A dark gallery is packed with people trying to understand the concept of “Nothing Something,” an exhibit which revolves around the ideas of creation and destruction.
Senior graphic design majors Ben DuVall and Brian Mark teamed up to communicate the idea of creation and destruction with their unique exhibit, “Nothing Something,” in the Marilyn Werby Gallery in the School of Art Galleries.
Duvall said that “Nothing Something” was inspired by creation narratives and the idea of having to destroy something in order to create it just as the gods have done. Mark said it took he and DuVall three days to assemble the exhibit.
The exhibit focused on various subcategories such as science, Taoism, Norse Mythology, Greek Mythology and Genesis, with each category having its own piece in the exhibit.
Most people were drawn to a computer screen in the Greek Mythology section that displayed the website greekcreation.info, a site created by Mark and DuVall. The interactive website works by pushing one key that causes pop-ups to appear, leading to more pop-ups that together explain the story of the Greek creation.
After trying to create multiple posters for this section, Mark and DuVall decided a website would be more fitting.
“After a couple iterations we finally realized the thing that works best for it is actually a website because of the hyperlink nature of the Greek relationships and the tree of creation,” DuVall said.

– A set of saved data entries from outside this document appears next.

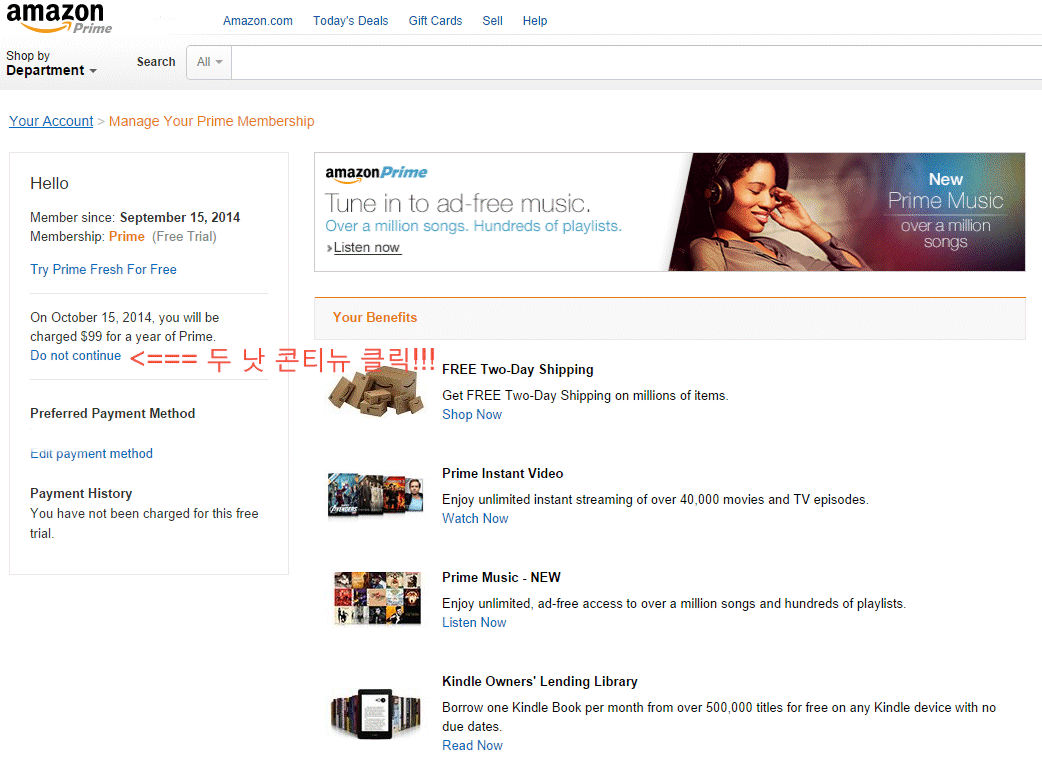Click Watch Now under Prime Instant Video
1042x769 pixels.
[x=475, y=519]
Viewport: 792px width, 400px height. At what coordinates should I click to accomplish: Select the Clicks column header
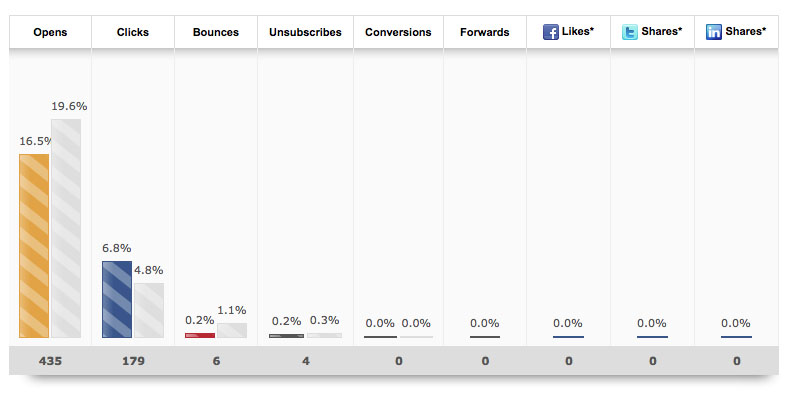click(x=132, y=32)
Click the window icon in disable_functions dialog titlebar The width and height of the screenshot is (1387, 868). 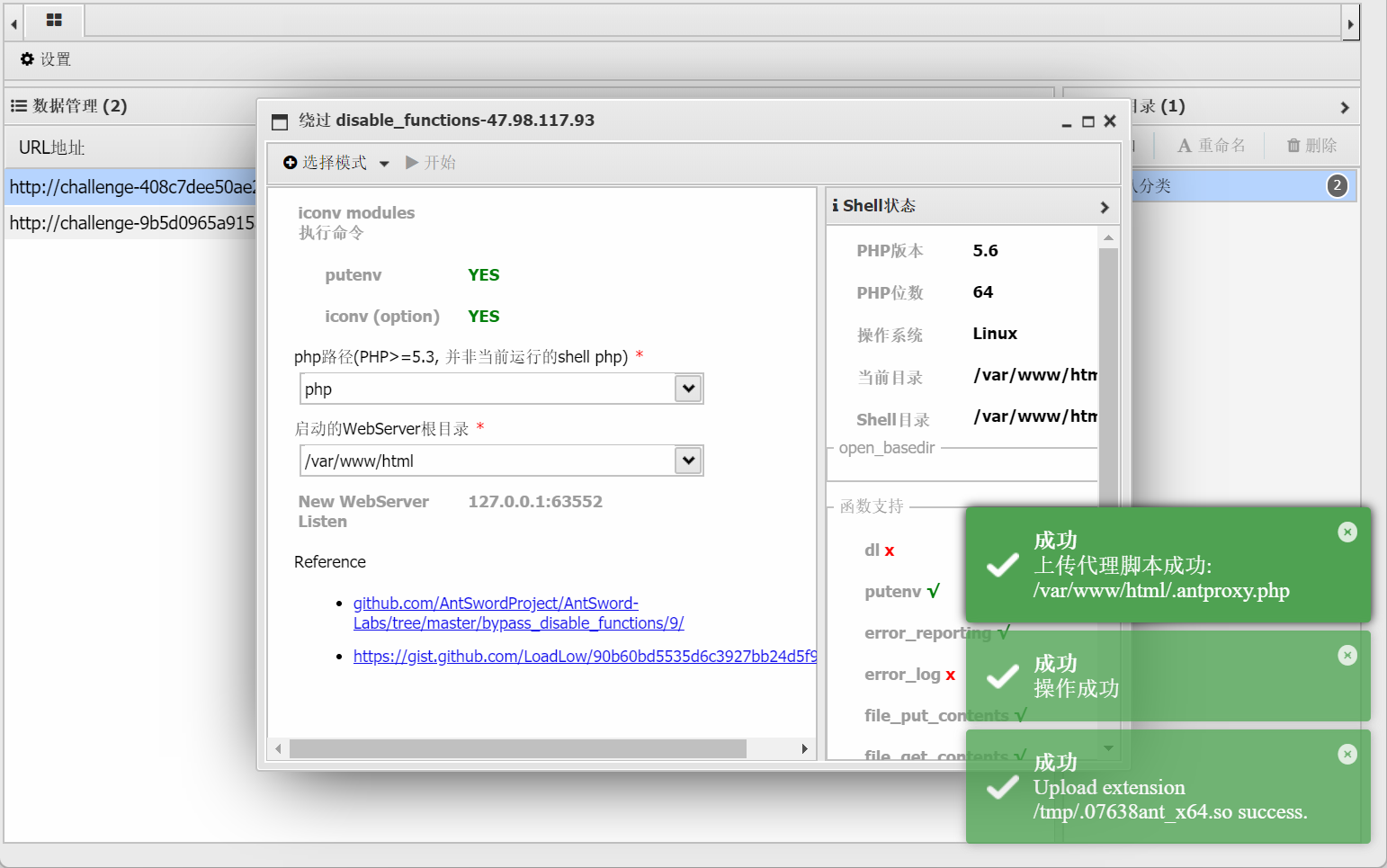(x=279, y=120)
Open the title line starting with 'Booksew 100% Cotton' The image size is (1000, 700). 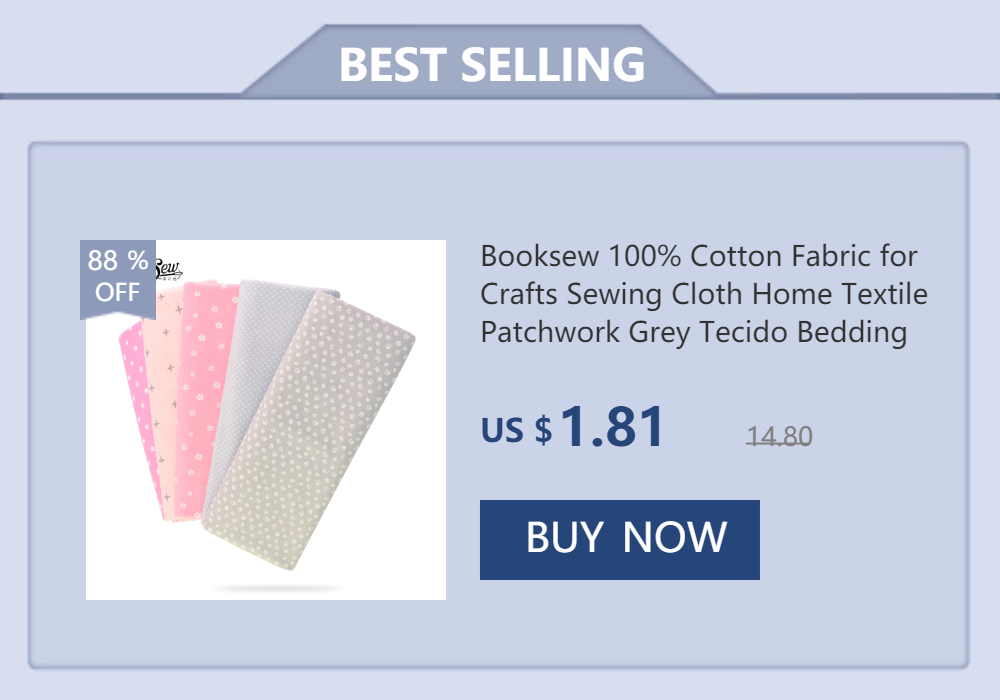(x=699, y=256)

Another exhibit featured this week was senior photography student Nina Lodico’s exhibit “When I See You,” in the Max L. Gatov Gallery West.
“All my work is based off of real life experiences like things that happen in the past and things I see, and how that affects me,” Lodico said.
She said her favorite part of the exhibit was the video portion that featured a soft-focused video in front of a chair and a pair of headphones.
The blurry video was of a naked woman shifting in a chair accompanied by audio of a woman’s voice explaining her relationship with a man that goes from innocent to hinting subtly of prostitution.
Lodico uses her own voice for the film because she said it makes the piece more personal than still, soundless photography.
The third exhibit was in the Max L. Gatov Gallery East, and featured graduate student Brian Parkhill’s “Lather, Rinse, Repeat” exhibition, which focused on the many roles Parkhill plays as well as emotions he feels on a day-to-day basis.
People were drawn to the corner upon entrance, where they were met by photos of a wide-eyed Parkhill, accompanied by others of him smiling, angry or inquisitive. They were of all different sizes and arranged thoughtfully.
“You go through these things [emotions] all day in a seamless transition; you’re one of these things [and] at the same time, you’re all of these things but then sometimes you’re none of them,” Parkhill said.
The final exhibit was graduate student Marty Knop’s printmaking artwork in the Dennis W. Dutzi Gallery, where Knop’s work combined art with mathematics.
“I was trying to combine ideas of cognitive linguistics and ideas around number theory,” Knop said.
Through the use of Mathmatica, a computational search engine, Knop said he was able to create graphs and grids that he translated into videos, panels and canvas paintings with unique designs, patterns and colors.
This myriad of expressive artwork will be on display in the Fine Arts student galleries in the FA buildings until Thursday.